=== Raw records ===
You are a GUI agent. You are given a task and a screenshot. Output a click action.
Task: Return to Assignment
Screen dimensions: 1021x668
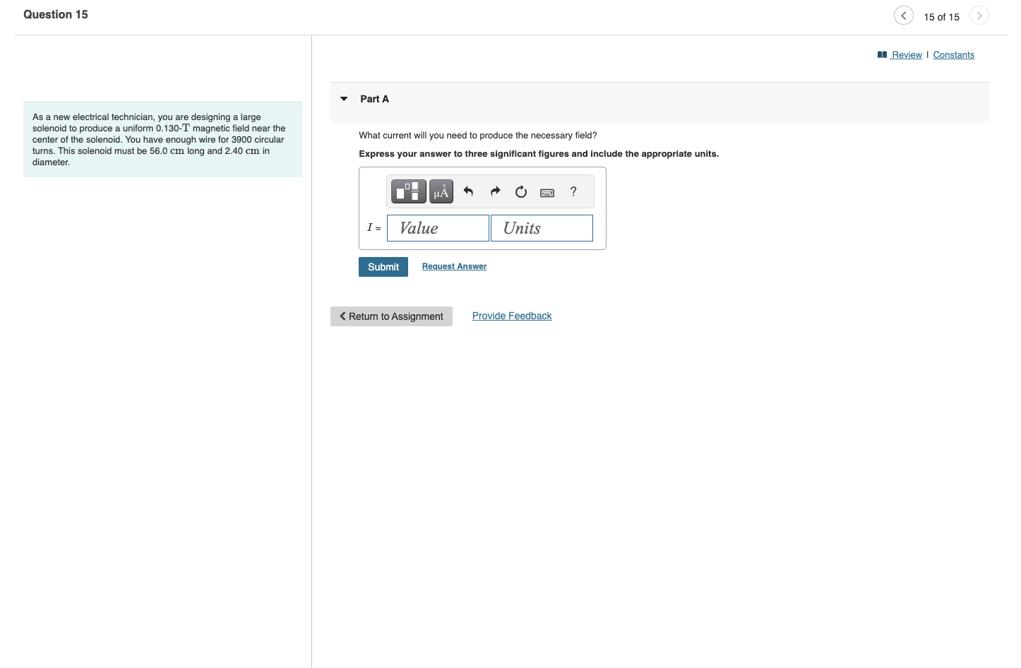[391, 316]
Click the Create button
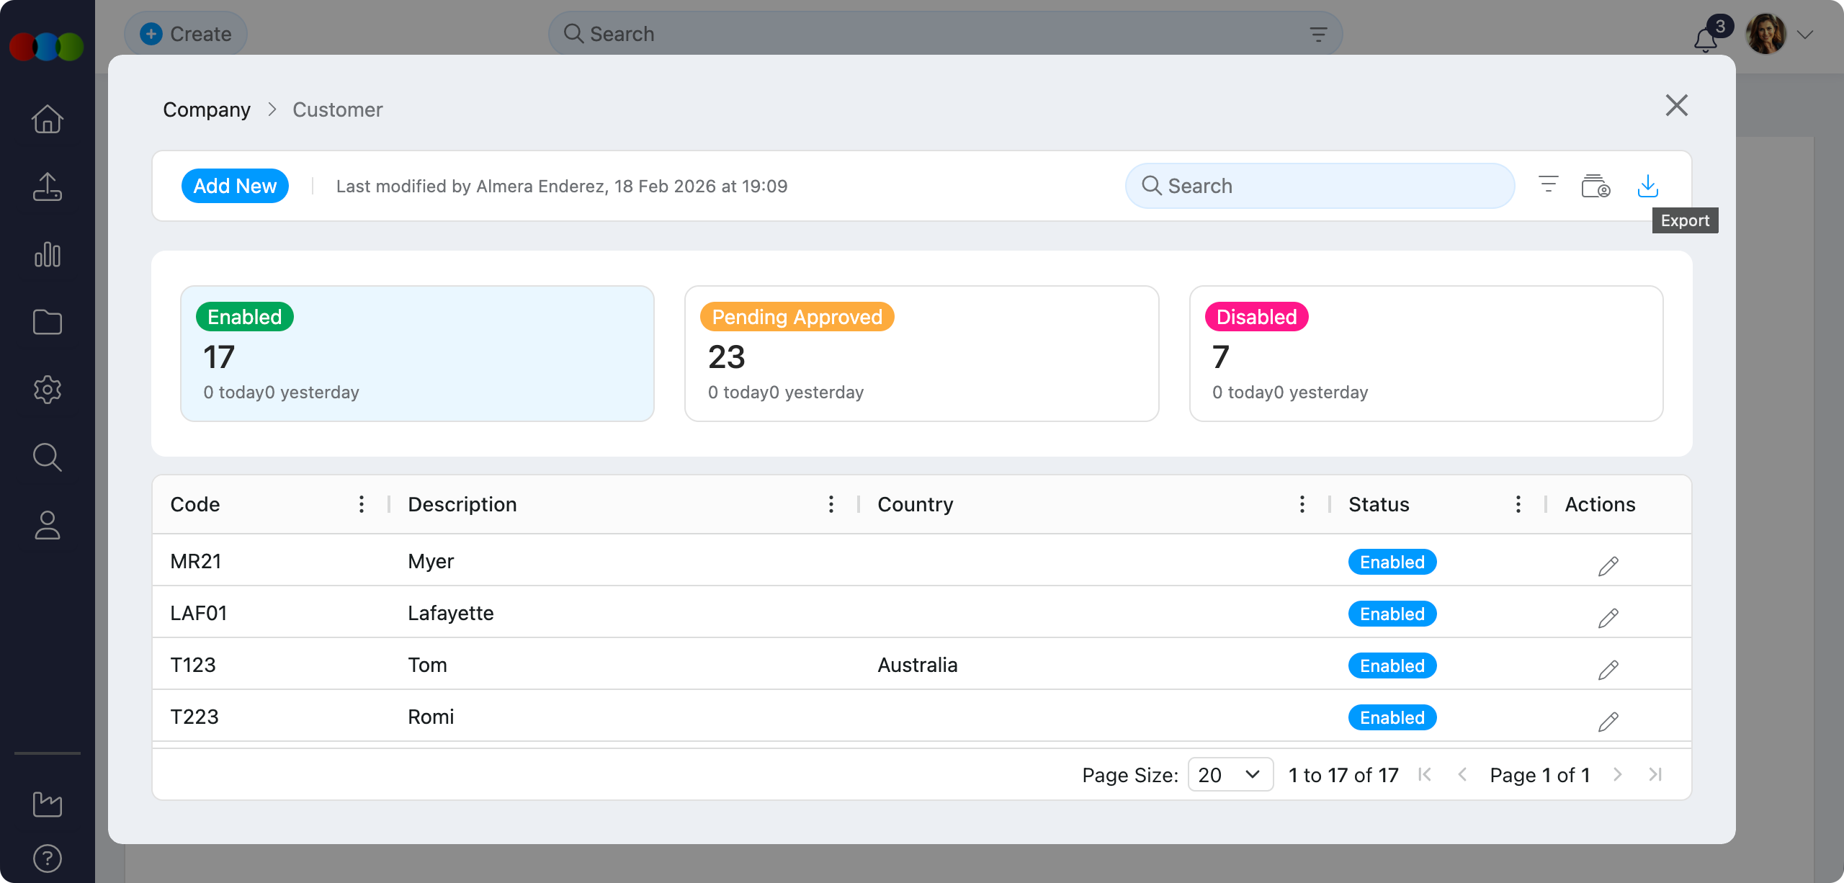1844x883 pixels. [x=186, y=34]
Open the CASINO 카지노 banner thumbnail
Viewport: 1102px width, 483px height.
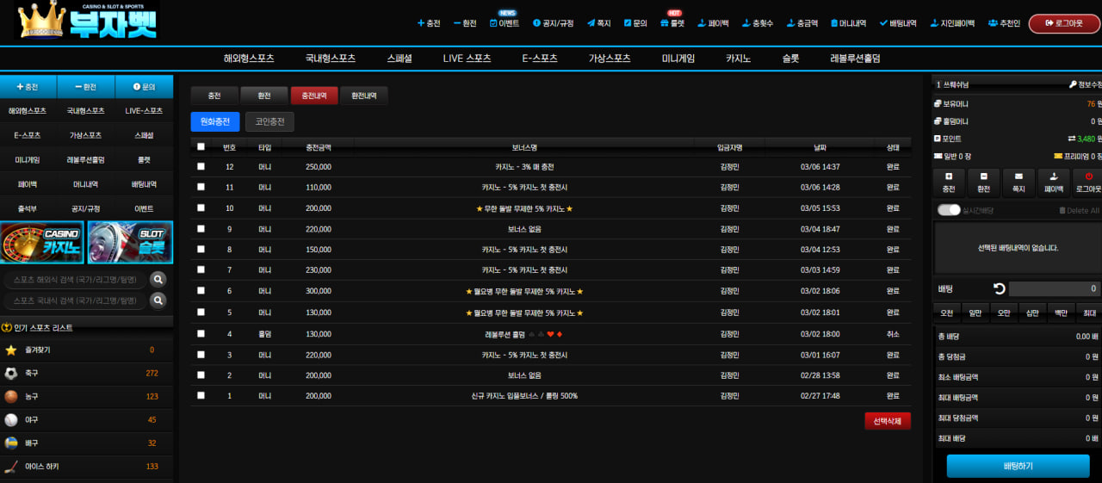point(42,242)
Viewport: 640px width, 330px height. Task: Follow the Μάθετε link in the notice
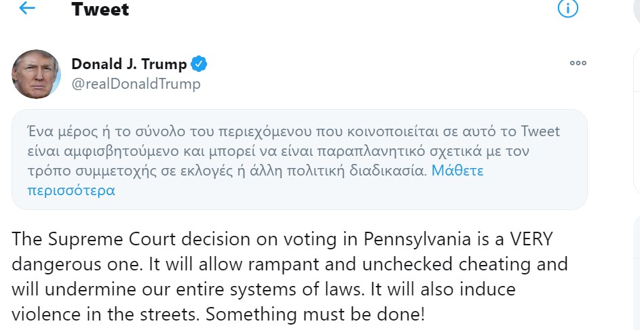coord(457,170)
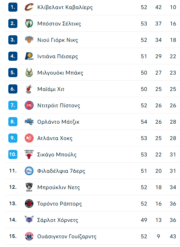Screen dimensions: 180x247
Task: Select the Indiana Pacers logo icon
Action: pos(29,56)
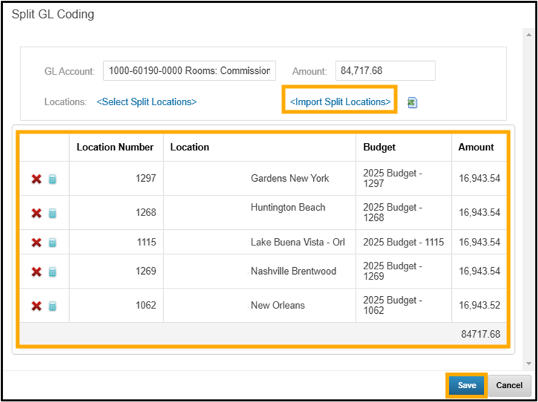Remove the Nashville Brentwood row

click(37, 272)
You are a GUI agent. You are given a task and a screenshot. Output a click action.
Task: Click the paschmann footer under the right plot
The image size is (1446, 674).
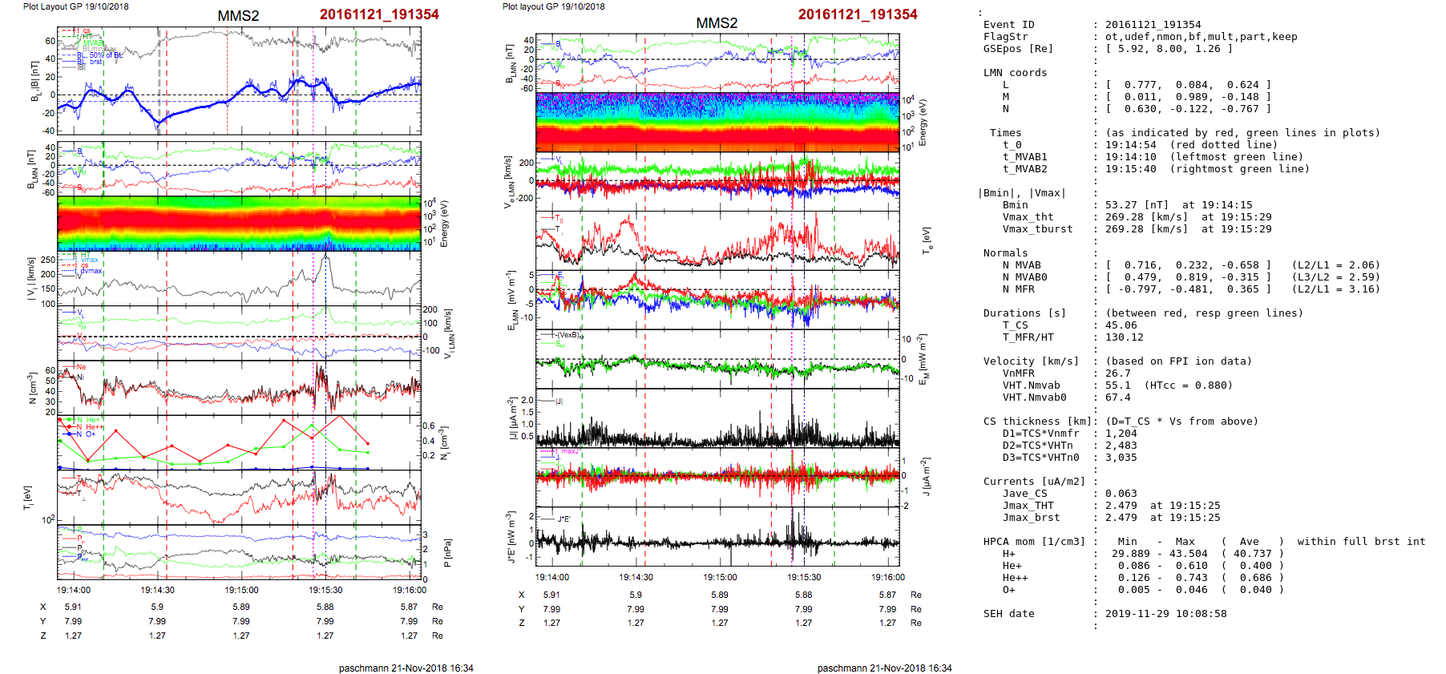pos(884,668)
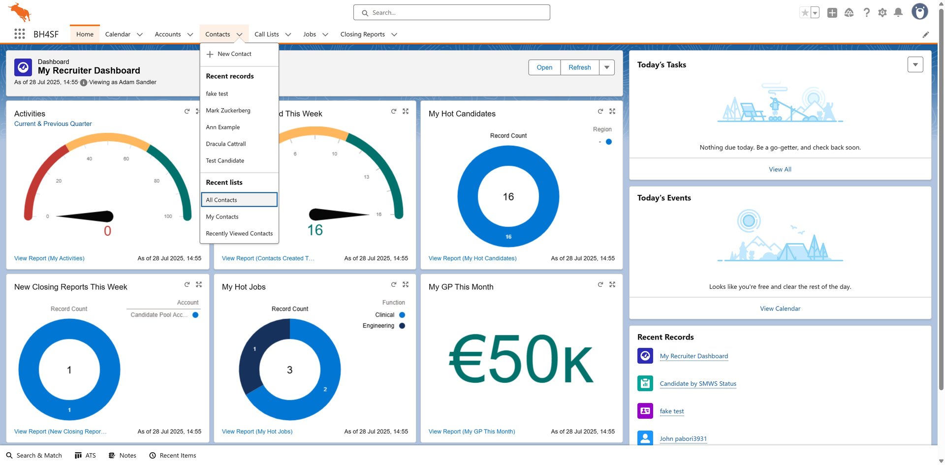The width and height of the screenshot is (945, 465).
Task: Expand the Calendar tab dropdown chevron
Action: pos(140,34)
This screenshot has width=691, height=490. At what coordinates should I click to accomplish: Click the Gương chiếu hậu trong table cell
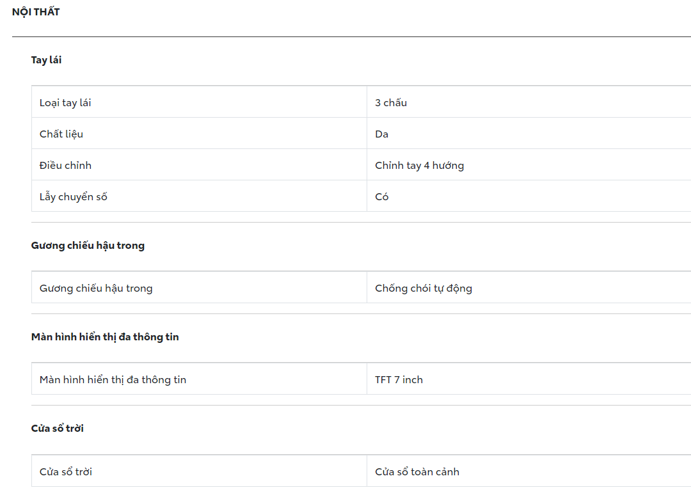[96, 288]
===
▶ Exercise objective
Rewrite all of the material above with "screen assistant" in place of every occurrence of "GUI agent", leaving everything else unchanged. Omit the pictures from your answer.

▶ In response
You are a screen assistant. You are given a task and a screenshot. Output a click action.
Task: Return to Assignment
Screen dimensions: 1021x668
[391, 316]
Click the Create button
1844x883 pixels. [x=186, y=34]
Open the CASINO 카지노 banner thumbnail
Viewport: 1102px width, 483px height.
point(42,242)
Viewport: 640px width, 330px height. Task: Follow the Μάθετε link in the notice
coord(457,170)
Screen dimensions: 180x247
Task: Select the Indiana Pacers logo icon
Action: pos(29,56)
Remove the Nashville Brentwood row

click(37, 272)
You are a screen assistant. You are given a task and a screenshot. Output a click action.
Task: Click the paschmann footer under the right plot
The image size is (1446, 674).
pos(884,668)
The width and height of the screenshot is (945, 465).
Task: Expand the Calendar tab dropdown chevron
Action: pos(140,34)
This screenshot has width=691, height=490. At what coordinates should I click to accomplish: Click the Gương chiếu hậu trong table cell
[96, 288]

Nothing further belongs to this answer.